I was unsure about Autocannons, they kinda feel like a "Jack of all Trade Weapon/ Master of None".


----------



## MidnightSun (Feb 10, 2009)

Uveron said:


> I was unsure about Autocannons, they kinda feel like a "Jack of all Trade Weapon/ Master of None".


They're really good at killing light vehicles through hull point attrition (or outright destroying the really really light vehicles like Trukks and Raiders), which makes them valuable, and the duality against infantry is just a neat bonus.


----------



## Uveron (Jun 11, 2011)

MidnightSun said:


> They're really good at killing light vehicles through hull point attrition (or outright destroying the really really light vehicles like Trukks and Raiders), which makes them valuable, and the duality against infantry is just a neat bonus.


OK, that makes sense. 

Thanks!


----------



## DarkDisciple_Nahum (Oct 6, 2013)

Uveron said:


> I was unsure about Autocannons, they kinda feel like a "Jack of all Trade Weapon/ Master of None".


I completely agree , I love autocannons and use as many as I can in most of my lists, because people tend to underestimate them. I generally run one squad with an Autocannon and either a meltagun or a flamer, and the other with a plasma gun and either an autocannon or a missile launcher. I have 2 havoc squads one with 4 autocannons and one with 4 missile launchers so I can pull from either. I tend to use the autocannon one the most and am rarely disapointed.
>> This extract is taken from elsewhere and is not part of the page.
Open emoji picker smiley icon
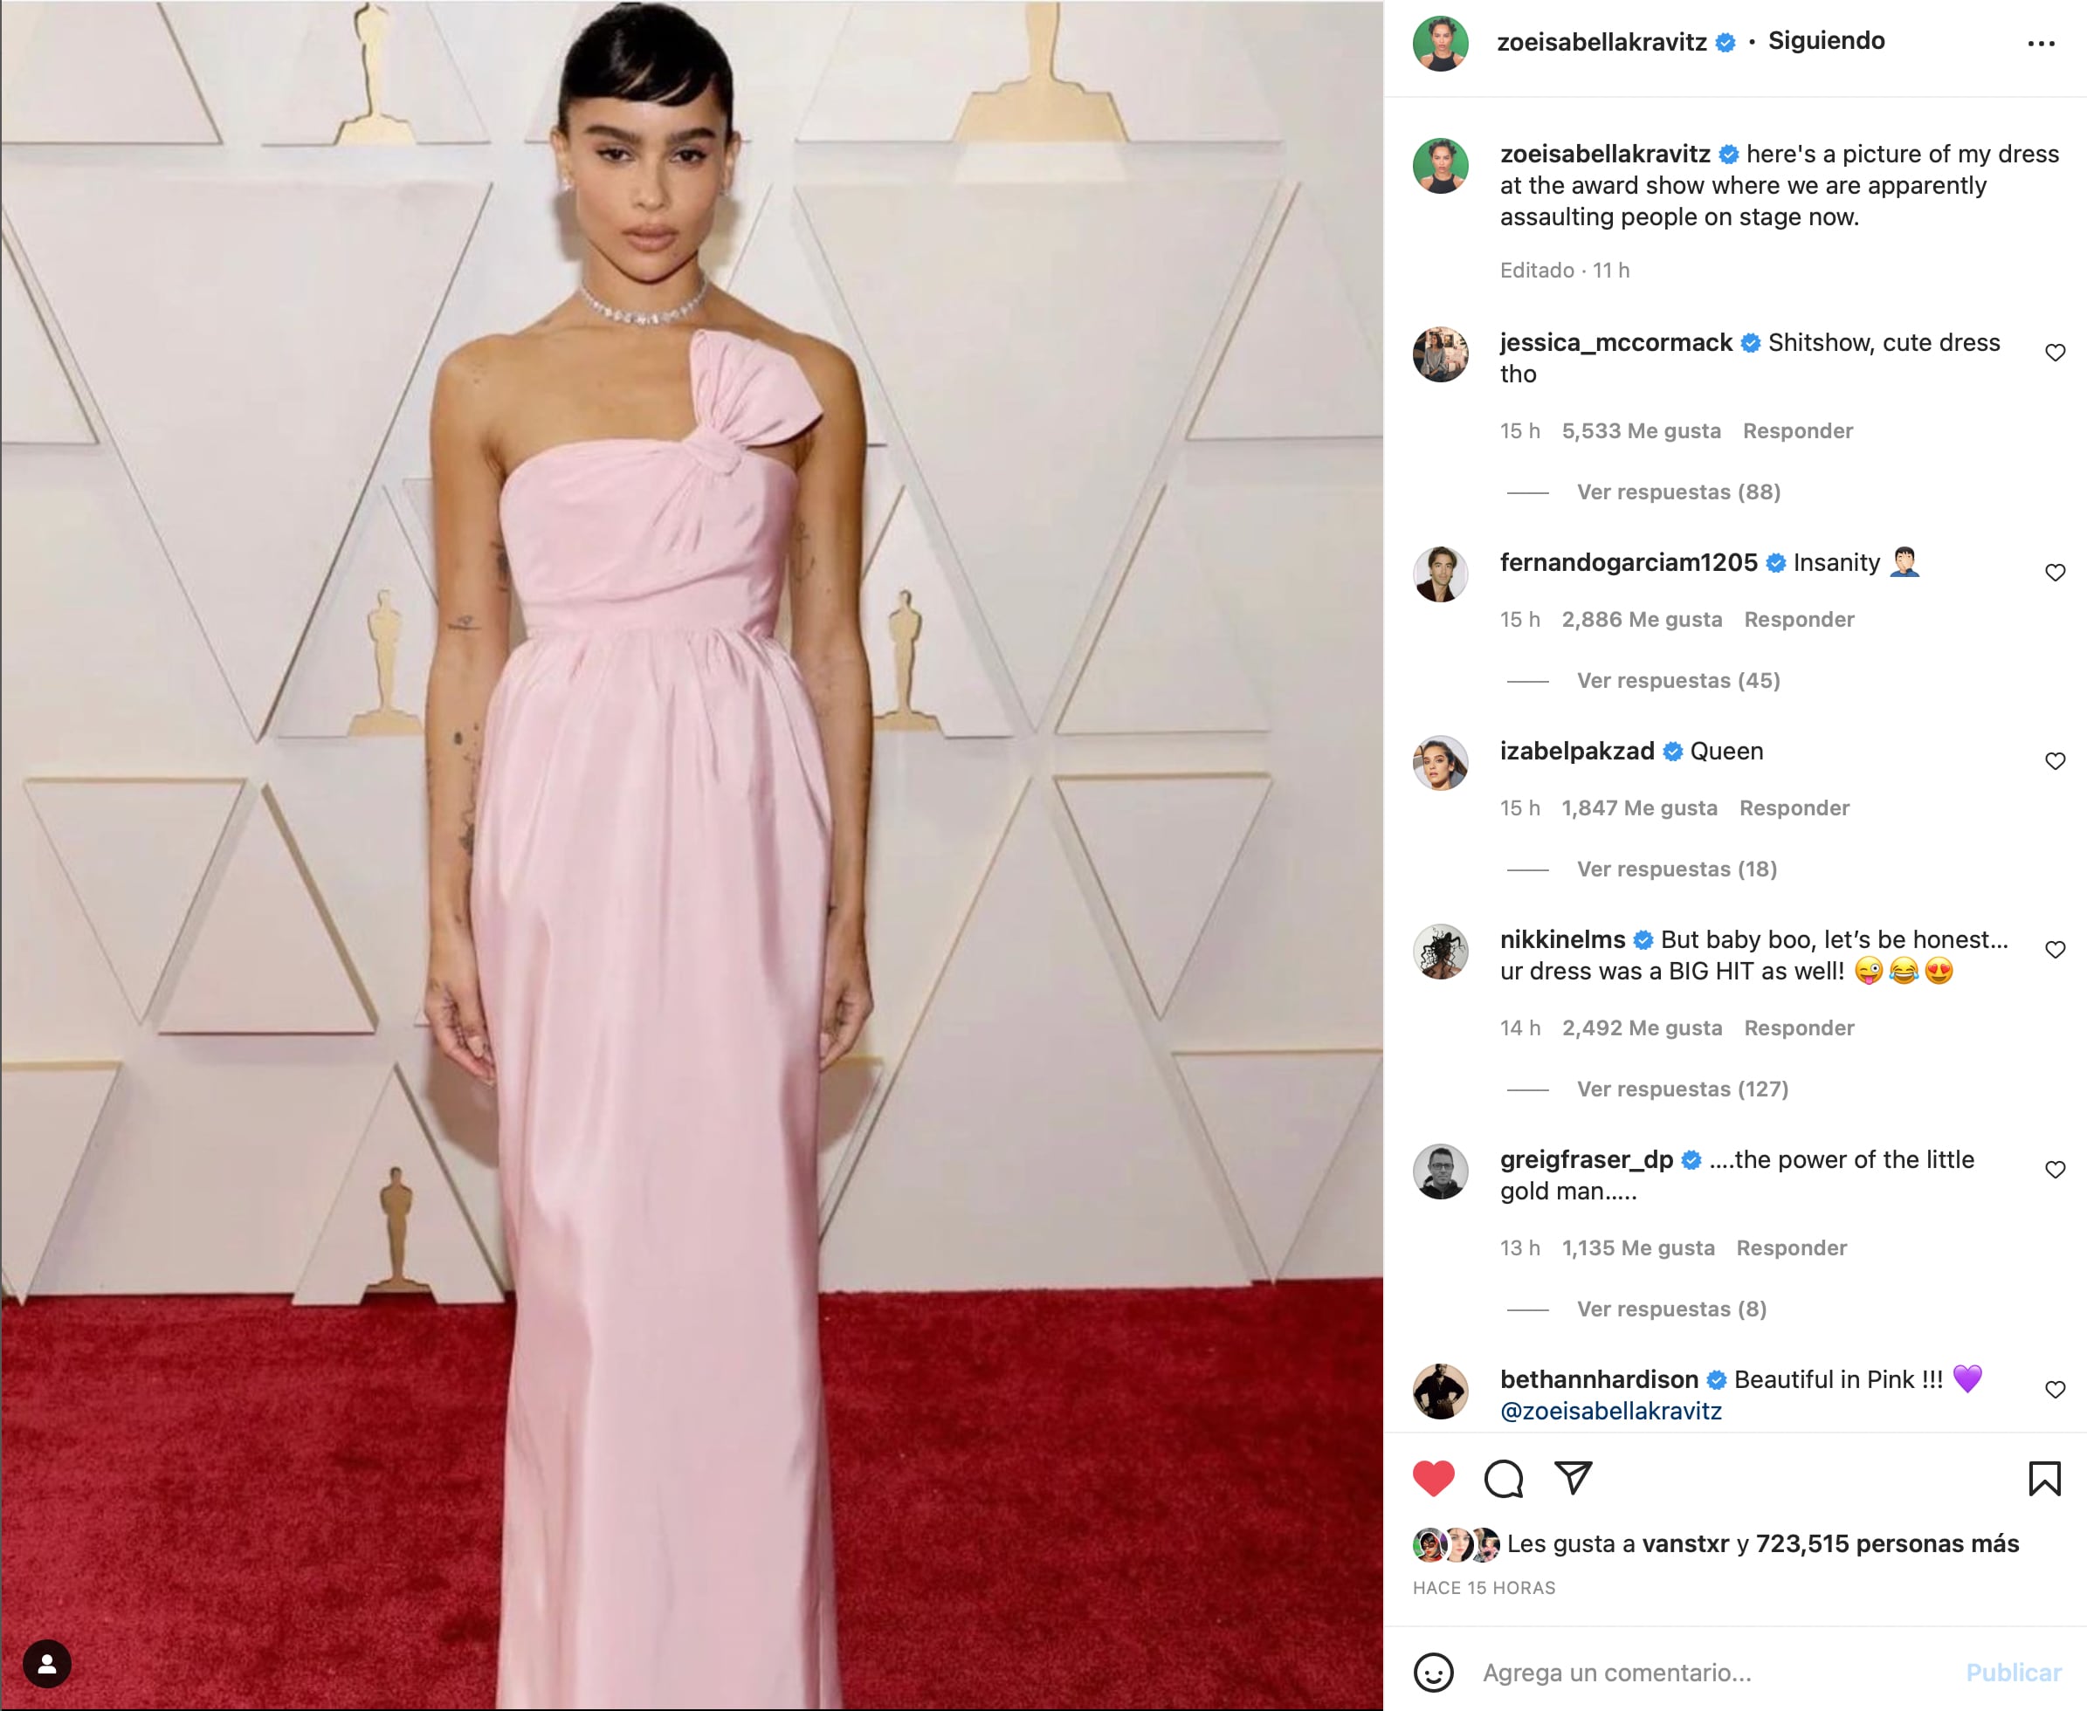Image resolution: width=2087 pixels, height=1711 pixels. pyautogui.click(x=1433, y=1673)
Really its up to you and how you build the rest of your army. I also have a heavy bolter that I'll throw in sometimes depending on the opponent (I am planing a heavy bolter havoc squad as well, just for fun). Hope this helps.


----------



## Dakingofchaos (Sep 29, 2009)

I normally field meltaguns in Ten man squads; two nurlge units rushed up in a rhino (after infriltrating with Huron/Ahrimans WT), disembark from a rhino normally puts you within scary distance turn 1. I like the versatailty of rocket launchers so normally go for them on havocs (plus flakk for anti air), but usually stick to obliterators instead.


----------



## Mossy Toes (Jun 8, 2009)

I typically go for 2 meltas, and on occasion go for 2 plasma guns in a unit. On rare occasions, if I'm taking the squad for backfield objective camping and am taking 10 models in it (rare), I'll go for, say, a plasma gun and an autocannon, or a plasma gun and a missile launcher in a rhino with a havoc launcher (for the flexibility of several high strength, low AP shots or two anti-horde templates).
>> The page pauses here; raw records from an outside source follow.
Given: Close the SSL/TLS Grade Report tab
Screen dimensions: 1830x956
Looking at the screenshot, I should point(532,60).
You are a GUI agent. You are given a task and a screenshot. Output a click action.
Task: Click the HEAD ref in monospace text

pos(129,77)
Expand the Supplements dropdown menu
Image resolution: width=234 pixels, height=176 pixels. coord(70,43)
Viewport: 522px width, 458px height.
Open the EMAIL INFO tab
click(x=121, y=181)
In terms of heavy weapons, I've been frustrated more and more by the preponderance of Riptides and Wraithknights, and am coming to the conclusion that lascannons are the most effective choice (krak missiles work against Wraithknights, I suppose)... and is a choice that can still melt Land Raiders, terminators and the like. Of course, it's the most expensive option.

Autocannons are good for taking out tough mid-toughness nasty creatures (Nids with 4+ saves, Spawn, Greater Daemons) and light to lightish-medium tanks (up to AV 12ish, I'd say). Also decent at splattering infantry.


----------



## Uveron (Jun 11, 2011)

So No Love for the Flamer then? Reading the Rule book it appeared to be allot more effective in the current version of the rules. 
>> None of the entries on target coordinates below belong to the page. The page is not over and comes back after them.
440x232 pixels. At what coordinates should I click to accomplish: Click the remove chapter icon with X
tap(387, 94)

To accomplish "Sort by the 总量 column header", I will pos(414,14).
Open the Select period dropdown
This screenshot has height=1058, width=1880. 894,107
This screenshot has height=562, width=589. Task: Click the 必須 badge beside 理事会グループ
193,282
I do like Lascannons, but I think Preds are the best way to get them onto the table. I have one Pred all kitted out with Lascannons, debating the set up on my second one. As I think I have Anti-Infantry Sorted with, well the rest of my army a second Las-Pred is probably called for.


----------



## neferhet (Oct 24, 2012)

Uveron said:


> So No Love for the Flamer then?


I use sometimes small annoying squads of 5 marines with a flamer and a combiflamer (90 pts) as screening units and scoring backstabbers, but only in 2000 pts and not often...


----------



## Mossy Toes (Jun 8, 2009)

Chaos forces are pretty good at mulching enemy light infantry already--by giving them plasma or melta, you let the squad be able to focus on monstrous creatures and/or tanks.

If the unit has access to a super-flamer of some sort--Noise Marines with Doom Sirens, an HQ with the BBoS, even the Helldrake--flamers are wonderful. But with heavy flamers so expensive in every place they crop up and our infantry generally good at killing enemy infantry that flamers would be useful against... I don't find myself buying the humble flamer, too often.


----------